WORK REQUIRED - Output each record exactly. Leave none out.
------------------------------
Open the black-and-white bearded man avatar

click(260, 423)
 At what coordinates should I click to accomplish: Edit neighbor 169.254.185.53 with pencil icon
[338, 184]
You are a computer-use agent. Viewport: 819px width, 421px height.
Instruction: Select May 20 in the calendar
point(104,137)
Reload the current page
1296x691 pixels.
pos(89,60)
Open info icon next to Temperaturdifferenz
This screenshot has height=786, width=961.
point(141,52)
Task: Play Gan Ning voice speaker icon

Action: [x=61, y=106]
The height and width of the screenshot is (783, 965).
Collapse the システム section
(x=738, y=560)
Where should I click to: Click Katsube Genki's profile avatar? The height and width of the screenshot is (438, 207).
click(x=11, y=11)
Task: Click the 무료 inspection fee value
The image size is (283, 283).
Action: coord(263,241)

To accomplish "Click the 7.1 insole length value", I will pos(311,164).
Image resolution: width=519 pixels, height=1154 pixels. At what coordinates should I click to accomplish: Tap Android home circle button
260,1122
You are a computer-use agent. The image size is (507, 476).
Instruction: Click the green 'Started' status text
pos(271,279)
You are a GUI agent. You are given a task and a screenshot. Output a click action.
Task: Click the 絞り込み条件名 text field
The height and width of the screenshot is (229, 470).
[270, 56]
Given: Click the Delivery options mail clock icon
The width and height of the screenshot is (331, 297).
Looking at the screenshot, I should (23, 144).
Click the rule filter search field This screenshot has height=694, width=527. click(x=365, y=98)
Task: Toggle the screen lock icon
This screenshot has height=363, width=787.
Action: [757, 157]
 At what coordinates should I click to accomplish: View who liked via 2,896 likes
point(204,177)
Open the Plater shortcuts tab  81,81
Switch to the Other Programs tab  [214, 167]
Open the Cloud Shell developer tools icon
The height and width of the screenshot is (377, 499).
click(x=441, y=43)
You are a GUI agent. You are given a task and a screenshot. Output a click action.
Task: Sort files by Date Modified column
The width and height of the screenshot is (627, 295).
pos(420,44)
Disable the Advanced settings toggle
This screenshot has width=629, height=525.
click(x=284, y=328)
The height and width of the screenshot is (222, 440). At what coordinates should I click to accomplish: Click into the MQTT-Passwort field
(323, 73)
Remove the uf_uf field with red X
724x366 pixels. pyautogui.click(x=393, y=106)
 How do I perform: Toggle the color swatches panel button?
------------------------------
SOLUTION -
Open the black-and-white bearded man avatar

click(260, 423)
 At what coordinates should I click to accomplish: Edit neighbor 169.254.185.53 with pencil icon
[338, 184]
You are a computer-use agent. Viewport: 819px width, 421px height.
Instruction: Select May 20 in the calendar
point(104,137)
Reload the current page
1296x691 pixels.
pos(89,60)
Open info icon next to Temperaturdifferenz
This screenshot has height=786, width=961.
point(141,52)
Task: Play Gan Ning voice speaker icon

Action: [x=61, y=106]
The height and width of the screenshot is (783, 965).
Collapse the システム section
(x=738, y=560)
Where should I click to: Click Katsube Genki's profile avatar? The height and width of the screenshot is (438, 207).
click(x=11, y=11)
Task: Click the 무료 inspection fee value
The image size is (283, 283).
Action: coord(263,241)

To accomplish "Click the 7.1 insole length value", I will pos(311,164).
Image resolution: width=519 pixels, height=1154 pixels. At what coordinates should I click to accomplish: Tap Android home circle button
260,1122
You are a computer-use agent. The image size is (507, 476).
Instruction: Click the green 'Started' status text
pos(271,279)
You are a GUI agent. You are given a task and a screenshot. Output a click action.
Task: Click the 絞り込み条件名 text field
The height and width of the screenshot is (229, 470).
[270, 56]
Given: Click the Delivery options mail clock icon
The width and height of the screenshot is (331, 297).
Looking at the screenshot, I should (23, 144).
Click the rule filter search field This screenshot has height=694, width=527. click(x=365, y=98)
Task: Toggle the screen lock icon
This screenshot has height=363, width=787.
Action: [757, 157]
 At what coordinates should I click to accomplish: View who liked via 2,896 likes
point(204,177)
Open the Plater shortcuts tab  81,81
Switch to the Other Programs tab  [214, 167]
Open the Cloud Shell developer tools icon
The height and width of the screenshot is (377, 499).
click(x=441, y=43)
You are a GUI agent. You are given a task and a screenshot. Output a click action.
Task: Sort files by Date Modified column
The width and height of the screenshot is (627, 295).
pos(420,44)
Disable the Advanced settings toggle
This screenshot has width=629, height=525.
click(x=284, y=328)
The height and width of the screenshot is (222, 440). At what coordinates should I click to accomplish: Click into the MQTT-Passwort field
(323, 73)
Remove the uf_uf field with red X
724x366 pixels. pyautogui.click(x=393, y=106)
 How do I perform: Toggle the color swatches panel button?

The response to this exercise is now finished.